Dataset entries:

****

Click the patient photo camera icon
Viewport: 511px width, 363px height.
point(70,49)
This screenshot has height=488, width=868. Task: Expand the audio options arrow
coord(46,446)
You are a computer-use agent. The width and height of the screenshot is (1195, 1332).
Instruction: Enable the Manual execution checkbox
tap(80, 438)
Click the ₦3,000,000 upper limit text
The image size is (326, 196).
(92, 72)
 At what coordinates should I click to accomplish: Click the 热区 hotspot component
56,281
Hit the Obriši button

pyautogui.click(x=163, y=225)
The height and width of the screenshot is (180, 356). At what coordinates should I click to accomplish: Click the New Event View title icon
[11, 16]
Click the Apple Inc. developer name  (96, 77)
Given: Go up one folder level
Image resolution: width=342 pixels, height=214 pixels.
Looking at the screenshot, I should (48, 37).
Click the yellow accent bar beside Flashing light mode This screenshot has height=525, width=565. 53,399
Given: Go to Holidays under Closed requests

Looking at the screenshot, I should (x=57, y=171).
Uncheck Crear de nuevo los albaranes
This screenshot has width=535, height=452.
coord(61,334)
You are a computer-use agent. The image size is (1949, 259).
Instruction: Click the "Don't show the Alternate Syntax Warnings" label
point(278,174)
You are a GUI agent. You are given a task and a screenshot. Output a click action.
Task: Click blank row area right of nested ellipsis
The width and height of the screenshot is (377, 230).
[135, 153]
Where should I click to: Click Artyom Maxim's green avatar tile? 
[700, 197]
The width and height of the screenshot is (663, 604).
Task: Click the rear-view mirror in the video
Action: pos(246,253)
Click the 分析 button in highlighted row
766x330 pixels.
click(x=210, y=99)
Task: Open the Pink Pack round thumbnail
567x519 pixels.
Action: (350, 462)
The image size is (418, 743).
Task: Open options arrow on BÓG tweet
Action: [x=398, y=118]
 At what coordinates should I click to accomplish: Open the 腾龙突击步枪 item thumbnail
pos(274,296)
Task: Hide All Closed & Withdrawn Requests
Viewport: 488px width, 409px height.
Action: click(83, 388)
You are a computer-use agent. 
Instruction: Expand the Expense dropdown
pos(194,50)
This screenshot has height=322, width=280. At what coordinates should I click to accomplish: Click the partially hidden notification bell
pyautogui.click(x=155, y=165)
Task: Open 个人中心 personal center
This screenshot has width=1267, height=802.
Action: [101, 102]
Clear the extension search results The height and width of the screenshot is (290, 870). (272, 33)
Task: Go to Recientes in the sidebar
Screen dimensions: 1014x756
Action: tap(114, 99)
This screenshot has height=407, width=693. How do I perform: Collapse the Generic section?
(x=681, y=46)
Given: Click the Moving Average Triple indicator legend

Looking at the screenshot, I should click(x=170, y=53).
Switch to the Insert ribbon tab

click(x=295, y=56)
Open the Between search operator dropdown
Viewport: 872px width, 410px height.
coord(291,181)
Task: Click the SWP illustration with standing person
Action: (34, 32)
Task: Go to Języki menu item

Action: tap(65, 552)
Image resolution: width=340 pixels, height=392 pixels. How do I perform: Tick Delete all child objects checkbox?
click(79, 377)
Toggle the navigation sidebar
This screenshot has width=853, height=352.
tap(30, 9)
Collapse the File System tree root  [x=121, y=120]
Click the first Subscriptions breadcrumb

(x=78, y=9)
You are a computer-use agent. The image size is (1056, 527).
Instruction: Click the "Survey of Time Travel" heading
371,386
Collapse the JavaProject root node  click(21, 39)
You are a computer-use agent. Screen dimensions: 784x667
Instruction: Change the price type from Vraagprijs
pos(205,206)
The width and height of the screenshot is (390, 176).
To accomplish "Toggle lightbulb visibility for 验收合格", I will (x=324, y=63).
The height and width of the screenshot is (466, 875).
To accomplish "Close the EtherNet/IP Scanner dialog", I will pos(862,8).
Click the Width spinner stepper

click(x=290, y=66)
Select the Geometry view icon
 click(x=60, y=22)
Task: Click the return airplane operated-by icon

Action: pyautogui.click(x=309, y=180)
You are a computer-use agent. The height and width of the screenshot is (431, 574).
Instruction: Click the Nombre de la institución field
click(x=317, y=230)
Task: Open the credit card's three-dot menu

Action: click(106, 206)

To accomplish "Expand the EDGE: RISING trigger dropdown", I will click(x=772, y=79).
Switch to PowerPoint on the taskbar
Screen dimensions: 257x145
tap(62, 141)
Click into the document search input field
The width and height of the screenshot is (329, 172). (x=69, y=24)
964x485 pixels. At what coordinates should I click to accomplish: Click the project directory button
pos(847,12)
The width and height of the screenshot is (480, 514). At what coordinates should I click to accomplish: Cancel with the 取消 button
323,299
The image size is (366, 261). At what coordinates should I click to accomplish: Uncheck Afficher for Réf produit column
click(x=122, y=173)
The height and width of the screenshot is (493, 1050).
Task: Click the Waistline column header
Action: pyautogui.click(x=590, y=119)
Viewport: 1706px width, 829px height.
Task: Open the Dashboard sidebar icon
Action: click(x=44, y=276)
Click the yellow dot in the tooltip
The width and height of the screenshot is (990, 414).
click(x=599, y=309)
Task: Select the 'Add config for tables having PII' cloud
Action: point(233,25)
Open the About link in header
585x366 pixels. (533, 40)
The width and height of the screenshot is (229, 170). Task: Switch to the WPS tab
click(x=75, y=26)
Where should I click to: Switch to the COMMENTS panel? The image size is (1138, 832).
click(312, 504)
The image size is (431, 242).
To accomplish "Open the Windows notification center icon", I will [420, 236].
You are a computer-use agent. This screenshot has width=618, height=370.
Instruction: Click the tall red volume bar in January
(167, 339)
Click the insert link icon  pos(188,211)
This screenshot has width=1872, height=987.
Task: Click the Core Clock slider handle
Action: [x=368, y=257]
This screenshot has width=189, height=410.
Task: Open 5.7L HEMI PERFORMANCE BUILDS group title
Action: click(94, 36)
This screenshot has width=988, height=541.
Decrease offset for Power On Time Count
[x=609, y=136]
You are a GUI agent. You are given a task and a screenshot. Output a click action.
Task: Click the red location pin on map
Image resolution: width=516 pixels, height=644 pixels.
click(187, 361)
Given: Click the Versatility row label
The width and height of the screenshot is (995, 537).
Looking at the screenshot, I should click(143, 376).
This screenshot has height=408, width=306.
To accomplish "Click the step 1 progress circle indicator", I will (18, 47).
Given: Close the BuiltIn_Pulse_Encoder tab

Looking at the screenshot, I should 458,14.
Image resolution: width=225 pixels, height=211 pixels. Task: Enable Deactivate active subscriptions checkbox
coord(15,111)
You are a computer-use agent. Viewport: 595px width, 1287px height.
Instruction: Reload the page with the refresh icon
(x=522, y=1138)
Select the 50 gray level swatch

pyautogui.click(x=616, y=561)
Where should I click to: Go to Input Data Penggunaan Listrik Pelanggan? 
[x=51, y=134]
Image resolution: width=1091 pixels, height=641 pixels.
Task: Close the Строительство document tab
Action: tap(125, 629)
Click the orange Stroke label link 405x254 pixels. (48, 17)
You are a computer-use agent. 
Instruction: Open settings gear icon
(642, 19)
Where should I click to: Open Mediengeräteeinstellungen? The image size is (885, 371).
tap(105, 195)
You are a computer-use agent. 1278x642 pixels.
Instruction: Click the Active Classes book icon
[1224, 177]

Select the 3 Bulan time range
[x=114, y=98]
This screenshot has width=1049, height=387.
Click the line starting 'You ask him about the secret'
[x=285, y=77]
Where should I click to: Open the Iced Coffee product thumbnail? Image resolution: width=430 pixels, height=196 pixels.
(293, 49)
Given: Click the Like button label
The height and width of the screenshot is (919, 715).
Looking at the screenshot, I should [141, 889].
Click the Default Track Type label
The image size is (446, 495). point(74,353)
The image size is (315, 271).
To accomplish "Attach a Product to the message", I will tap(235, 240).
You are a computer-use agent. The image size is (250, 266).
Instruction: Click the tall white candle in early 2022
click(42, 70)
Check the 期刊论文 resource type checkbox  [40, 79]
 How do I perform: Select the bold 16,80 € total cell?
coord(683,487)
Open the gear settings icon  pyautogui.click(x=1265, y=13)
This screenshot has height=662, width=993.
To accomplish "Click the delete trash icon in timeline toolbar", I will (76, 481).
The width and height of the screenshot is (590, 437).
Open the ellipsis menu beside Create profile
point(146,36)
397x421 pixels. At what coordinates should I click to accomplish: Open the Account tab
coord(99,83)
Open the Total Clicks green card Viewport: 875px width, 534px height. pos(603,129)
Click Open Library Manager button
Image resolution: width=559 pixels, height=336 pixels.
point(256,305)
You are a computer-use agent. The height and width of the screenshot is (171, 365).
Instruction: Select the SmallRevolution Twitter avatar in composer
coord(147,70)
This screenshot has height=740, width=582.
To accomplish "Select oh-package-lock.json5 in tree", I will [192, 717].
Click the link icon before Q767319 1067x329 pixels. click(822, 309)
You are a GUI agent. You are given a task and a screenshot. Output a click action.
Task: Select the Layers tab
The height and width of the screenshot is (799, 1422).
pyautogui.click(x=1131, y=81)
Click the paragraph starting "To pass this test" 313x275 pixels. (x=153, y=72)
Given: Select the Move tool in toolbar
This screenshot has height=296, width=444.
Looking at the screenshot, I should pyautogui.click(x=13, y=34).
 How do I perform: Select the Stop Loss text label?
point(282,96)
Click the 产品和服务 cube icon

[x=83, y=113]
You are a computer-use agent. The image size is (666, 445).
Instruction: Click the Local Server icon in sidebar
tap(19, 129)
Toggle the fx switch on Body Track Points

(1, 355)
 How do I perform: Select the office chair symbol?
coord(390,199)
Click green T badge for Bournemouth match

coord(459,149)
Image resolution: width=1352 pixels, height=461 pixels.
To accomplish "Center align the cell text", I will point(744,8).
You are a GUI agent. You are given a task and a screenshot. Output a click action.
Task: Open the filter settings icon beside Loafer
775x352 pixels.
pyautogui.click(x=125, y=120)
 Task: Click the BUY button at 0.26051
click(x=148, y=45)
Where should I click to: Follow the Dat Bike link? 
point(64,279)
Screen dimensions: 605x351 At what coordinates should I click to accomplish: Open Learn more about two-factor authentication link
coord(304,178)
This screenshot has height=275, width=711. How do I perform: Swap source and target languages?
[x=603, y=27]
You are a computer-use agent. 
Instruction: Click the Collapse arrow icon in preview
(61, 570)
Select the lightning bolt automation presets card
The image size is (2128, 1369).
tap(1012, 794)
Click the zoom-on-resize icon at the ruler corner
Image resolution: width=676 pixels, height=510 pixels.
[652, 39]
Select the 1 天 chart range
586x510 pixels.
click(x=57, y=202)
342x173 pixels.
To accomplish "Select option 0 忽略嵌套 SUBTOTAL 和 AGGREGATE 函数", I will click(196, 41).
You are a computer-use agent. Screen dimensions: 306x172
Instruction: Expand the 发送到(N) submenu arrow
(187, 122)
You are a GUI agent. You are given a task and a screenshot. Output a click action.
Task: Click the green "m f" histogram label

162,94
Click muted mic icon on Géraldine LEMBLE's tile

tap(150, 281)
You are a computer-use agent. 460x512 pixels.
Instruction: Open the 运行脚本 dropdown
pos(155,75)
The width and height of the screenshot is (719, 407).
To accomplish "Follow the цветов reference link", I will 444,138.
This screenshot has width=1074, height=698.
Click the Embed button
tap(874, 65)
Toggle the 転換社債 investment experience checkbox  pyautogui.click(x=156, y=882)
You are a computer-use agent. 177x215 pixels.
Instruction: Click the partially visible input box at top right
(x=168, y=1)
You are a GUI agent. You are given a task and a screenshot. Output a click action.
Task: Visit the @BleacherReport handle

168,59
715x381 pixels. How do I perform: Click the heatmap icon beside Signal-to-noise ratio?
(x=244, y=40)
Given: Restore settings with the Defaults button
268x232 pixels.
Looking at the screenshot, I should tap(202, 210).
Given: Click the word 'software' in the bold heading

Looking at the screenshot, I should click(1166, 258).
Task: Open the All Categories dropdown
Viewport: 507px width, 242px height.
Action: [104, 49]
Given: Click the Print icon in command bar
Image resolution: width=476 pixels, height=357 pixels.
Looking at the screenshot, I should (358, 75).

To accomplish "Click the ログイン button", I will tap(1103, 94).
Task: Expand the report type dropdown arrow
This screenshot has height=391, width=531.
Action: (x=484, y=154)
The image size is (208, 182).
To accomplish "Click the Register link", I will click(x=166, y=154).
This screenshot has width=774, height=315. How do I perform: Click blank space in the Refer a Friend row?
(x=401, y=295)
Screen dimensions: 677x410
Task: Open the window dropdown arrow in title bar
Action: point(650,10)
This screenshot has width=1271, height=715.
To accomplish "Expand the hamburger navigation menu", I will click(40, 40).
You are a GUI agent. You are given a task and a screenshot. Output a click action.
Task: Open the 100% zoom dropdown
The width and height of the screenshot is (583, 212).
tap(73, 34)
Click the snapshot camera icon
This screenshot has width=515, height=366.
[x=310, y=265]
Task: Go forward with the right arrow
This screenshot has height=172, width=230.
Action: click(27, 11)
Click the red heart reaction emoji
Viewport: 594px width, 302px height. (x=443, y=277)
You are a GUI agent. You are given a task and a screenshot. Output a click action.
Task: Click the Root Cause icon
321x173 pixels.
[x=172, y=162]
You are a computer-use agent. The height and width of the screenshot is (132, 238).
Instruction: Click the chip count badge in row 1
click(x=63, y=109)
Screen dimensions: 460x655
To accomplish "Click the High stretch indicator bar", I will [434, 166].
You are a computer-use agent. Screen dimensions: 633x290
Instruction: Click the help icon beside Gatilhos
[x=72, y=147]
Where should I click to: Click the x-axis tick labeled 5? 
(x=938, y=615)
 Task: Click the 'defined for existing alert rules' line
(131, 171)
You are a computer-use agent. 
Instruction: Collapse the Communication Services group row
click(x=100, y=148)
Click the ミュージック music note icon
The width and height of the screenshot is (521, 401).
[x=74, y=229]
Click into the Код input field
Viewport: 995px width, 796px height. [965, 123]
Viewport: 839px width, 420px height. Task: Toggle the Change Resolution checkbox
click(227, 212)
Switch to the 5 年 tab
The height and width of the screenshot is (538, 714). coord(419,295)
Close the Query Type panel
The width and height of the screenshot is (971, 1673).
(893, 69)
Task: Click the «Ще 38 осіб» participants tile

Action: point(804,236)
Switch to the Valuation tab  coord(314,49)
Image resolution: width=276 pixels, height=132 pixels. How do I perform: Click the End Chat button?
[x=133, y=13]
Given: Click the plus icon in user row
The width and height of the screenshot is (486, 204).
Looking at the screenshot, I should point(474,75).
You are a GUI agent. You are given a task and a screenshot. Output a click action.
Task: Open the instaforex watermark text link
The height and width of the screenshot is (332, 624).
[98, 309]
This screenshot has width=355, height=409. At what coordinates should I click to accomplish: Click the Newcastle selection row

****

About this exercise: Every line in the records that holds the word "yellow" should be copied into the answer.

Completed exercise:
Click the yellow accent bar beside Flashing light mode This screenshot has height=525, width=565. 53,399
Click the yellow dot in the tooltip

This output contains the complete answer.